ACTIVITY
Copy exactly the lines of the records below, and only those lines, beginning with the line that contains "Obtenez un rendez-vous (1113, 43)" and ending with the line that contains "FAQ's / Help Center (459, 2319)".

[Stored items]
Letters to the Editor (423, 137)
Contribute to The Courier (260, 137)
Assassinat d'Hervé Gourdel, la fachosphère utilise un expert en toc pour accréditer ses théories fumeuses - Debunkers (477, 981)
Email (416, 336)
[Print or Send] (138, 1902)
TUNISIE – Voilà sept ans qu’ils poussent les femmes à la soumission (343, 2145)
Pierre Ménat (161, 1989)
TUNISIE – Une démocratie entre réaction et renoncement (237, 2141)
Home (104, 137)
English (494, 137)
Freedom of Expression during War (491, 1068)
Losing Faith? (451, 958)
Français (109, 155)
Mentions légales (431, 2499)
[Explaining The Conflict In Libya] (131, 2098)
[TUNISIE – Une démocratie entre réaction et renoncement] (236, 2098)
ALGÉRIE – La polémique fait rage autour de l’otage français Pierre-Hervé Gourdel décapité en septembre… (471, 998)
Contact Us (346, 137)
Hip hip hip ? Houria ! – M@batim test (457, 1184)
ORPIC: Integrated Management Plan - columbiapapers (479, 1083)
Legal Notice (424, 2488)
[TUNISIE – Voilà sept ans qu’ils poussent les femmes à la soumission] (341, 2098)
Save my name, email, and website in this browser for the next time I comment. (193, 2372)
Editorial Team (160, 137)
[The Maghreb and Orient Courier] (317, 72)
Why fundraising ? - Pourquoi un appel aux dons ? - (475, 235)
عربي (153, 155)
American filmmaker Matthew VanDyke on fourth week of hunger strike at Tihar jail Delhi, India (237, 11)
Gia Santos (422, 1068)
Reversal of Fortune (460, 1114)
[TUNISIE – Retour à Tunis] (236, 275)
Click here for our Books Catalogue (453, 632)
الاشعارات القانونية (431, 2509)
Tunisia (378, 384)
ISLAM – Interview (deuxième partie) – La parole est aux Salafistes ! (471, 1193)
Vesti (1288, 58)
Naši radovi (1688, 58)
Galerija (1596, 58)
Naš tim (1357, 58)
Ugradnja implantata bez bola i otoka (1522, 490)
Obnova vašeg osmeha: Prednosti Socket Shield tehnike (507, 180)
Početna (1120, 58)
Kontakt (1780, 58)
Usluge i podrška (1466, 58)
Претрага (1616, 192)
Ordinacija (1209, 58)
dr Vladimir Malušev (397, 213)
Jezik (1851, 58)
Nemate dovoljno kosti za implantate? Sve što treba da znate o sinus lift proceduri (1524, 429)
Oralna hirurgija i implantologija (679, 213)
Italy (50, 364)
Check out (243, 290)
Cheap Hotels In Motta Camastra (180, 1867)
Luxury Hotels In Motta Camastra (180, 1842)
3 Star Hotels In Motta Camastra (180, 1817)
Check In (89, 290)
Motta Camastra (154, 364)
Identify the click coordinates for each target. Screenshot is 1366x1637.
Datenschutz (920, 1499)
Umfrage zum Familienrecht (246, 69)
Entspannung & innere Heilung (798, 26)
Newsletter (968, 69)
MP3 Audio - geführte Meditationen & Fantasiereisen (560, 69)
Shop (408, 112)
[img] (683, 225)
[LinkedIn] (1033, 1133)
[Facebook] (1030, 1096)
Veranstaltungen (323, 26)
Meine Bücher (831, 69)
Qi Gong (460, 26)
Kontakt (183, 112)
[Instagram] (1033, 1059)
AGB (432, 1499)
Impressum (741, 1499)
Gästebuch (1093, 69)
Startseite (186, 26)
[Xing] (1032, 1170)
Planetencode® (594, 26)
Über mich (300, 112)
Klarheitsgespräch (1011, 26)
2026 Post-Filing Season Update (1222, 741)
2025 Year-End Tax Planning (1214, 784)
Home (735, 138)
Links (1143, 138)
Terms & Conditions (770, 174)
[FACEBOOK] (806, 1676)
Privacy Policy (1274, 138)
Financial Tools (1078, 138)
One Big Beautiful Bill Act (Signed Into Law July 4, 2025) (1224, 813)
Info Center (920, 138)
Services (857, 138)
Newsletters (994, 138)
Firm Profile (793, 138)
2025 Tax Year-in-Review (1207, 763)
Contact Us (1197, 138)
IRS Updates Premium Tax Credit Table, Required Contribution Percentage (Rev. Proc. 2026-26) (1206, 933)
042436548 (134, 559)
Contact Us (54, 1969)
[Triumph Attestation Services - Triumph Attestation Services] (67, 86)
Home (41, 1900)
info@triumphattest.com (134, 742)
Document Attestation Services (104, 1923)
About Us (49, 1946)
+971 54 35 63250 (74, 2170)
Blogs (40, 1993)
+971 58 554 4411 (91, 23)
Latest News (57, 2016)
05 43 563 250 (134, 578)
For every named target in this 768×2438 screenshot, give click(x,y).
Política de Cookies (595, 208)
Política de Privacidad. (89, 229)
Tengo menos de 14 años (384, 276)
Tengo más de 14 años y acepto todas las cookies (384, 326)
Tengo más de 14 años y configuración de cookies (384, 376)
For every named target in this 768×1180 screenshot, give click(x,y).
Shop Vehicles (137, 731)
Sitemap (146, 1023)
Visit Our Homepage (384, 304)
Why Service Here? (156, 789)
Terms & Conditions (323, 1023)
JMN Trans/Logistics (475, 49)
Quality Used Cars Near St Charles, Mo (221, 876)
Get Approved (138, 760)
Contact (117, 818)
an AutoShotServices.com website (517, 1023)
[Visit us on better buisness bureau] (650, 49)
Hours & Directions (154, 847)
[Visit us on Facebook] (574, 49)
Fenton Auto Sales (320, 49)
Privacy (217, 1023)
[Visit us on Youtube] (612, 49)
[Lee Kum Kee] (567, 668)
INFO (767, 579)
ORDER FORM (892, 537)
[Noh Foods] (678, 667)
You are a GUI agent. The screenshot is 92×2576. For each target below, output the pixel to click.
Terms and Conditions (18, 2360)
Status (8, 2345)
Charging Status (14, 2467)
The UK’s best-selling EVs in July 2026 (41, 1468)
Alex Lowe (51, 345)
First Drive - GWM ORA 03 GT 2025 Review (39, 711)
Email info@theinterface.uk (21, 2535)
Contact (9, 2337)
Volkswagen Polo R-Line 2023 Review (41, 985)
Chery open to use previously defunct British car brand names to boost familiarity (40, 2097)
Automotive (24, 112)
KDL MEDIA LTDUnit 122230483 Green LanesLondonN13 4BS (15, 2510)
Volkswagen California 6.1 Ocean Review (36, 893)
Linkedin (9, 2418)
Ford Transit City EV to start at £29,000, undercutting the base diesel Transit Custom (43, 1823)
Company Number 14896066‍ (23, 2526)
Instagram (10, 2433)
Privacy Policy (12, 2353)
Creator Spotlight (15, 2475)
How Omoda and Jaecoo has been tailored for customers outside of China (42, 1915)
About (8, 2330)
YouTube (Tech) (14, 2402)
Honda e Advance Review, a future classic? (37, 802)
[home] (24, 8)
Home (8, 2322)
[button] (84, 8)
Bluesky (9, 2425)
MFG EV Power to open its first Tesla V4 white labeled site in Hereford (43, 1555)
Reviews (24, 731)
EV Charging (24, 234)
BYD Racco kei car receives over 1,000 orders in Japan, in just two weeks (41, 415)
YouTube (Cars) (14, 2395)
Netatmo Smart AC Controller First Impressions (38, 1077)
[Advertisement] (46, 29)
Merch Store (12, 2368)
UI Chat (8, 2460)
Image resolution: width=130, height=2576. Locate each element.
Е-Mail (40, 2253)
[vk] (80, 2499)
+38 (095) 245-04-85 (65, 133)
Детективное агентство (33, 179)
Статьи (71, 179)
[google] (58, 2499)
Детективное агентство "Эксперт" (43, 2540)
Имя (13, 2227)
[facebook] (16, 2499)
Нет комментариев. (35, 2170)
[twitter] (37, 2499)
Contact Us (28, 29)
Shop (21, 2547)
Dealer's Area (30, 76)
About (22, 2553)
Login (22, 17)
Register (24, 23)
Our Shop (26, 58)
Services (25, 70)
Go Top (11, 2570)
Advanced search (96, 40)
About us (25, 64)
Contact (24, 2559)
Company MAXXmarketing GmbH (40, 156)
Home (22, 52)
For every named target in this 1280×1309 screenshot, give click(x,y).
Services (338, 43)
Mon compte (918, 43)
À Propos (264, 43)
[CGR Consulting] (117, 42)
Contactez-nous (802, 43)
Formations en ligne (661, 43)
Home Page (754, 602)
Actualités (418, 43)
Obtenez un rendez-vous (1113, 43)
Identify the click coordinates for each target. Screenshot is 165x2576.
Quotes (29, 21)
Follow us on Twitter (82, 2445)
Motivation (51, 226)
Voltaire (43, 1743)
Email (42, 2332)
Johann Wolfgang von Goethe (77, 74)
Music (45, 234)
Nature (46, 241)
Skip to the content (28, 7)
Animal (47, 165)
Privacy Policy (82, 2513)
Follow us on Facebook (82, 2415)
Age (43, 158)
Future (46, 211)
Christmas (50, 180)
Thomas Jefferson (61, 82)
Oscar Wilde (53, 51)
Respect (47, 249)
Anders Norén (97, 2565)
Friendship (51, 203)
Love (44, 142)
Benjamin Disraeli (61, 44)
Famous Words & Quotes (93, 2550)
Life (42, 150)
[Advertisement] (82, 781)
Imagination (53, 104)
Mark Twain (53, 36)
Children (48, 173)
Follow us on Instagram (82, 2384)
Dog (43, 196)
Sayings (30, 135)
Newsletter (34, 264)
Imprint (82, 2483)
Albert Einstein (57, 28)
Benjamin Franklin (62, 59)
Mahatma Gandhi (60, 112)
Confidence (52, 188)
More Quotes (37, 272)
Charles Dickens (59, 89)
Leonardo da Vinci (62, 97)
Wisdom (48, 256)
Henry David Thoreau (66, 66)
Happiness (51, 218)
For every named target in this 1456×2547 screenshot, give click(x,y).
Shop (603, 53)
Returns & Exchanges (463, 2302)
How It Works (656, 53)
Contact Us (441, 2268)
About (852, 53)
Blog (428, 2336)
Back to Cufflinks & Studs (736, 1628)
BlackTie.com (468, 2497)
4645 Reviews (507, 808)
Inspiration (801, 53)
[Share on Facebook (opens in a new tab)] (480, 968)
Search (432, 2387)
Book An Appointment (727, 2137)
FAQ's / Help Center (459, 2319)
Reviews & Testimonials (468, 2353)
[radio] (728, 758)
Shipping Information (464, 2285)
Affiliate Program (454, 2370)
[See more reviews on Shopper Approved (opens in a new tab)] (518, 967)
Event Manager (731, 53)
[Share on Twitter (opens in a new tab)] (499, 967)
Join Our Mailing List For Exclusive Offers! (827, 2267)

RESPONSE BELOW
Obtenez un rendez-vous (1113, 43)
Identify the click coordinates for each target. Screenshot is 165x2576.
Quotes (29, 21)
Follow us on Twitter (82, 2445)
Motivation (51, 226)
Voltaire (43, 1743)
Email (42, 2332)
Johann Wolfgang von Goethe (77, 74)
Music (45, 234)
Nature (46, 241)
Skip to the content (28, 7)
Animal (47, 165)
Privacy Policy (82, 2513)
Follow us on Facebook (82, 2415)
Age (43, 158)
Future (46, 211)
Christmas (50, 180)
Thomas Jefferson (61, 82)
Oscar Wilde (53, 51)
Respect (47, 249)
Anders Norén (97, 2565)
Friendship (51, 203)
Love (44, 142)
Benjamin Disraeli (61, 44)
Famous Words & Quotes (93, 2550)
Life (42, 150)
[Advertisement] (82, 781)
Imagination (53, 104)
Mark Twain (53, 36)
Children (48, 173)
Follow us on Instagram (82, 2384)
Dog (43, 196)
Sayings (30, 135)
Newsletter (34, 264)
Imprint (82, 2483)
Albert Einstein (57, 28)
Benjamin Franklin (62, 59)
Mahatma Gandhi (60, 112)
Confidence (52, 188)
More Quotes (37, 272)
Charles Dickens (59, 89)
Leonardo da Vinci (62, 97)
Wisdom (48, 256)
Henry David Thoreau (66, 66)
Happiness (51, 218)
For every named target in this 1456×2547 screenshot, give click(x,y).
Shop (603, 53)
Returns & Exchanges (463, 2302)
How It Works (656, 53)
Contact Us (441, 2268)
About (852, 53)
Blog (428, 2336)
Back to Cufflinks & Studs (736, 1628)
BlackTie.com (468, 2497)
4645 Reviews (507, 808)
Inspiration (801, 53)
[Share on Facebook (opens in a new tab)] (480, 968)
Search (432, 2387)
Book An Appointment (727, 2137)
FAQ's / Help Center (459, 2319)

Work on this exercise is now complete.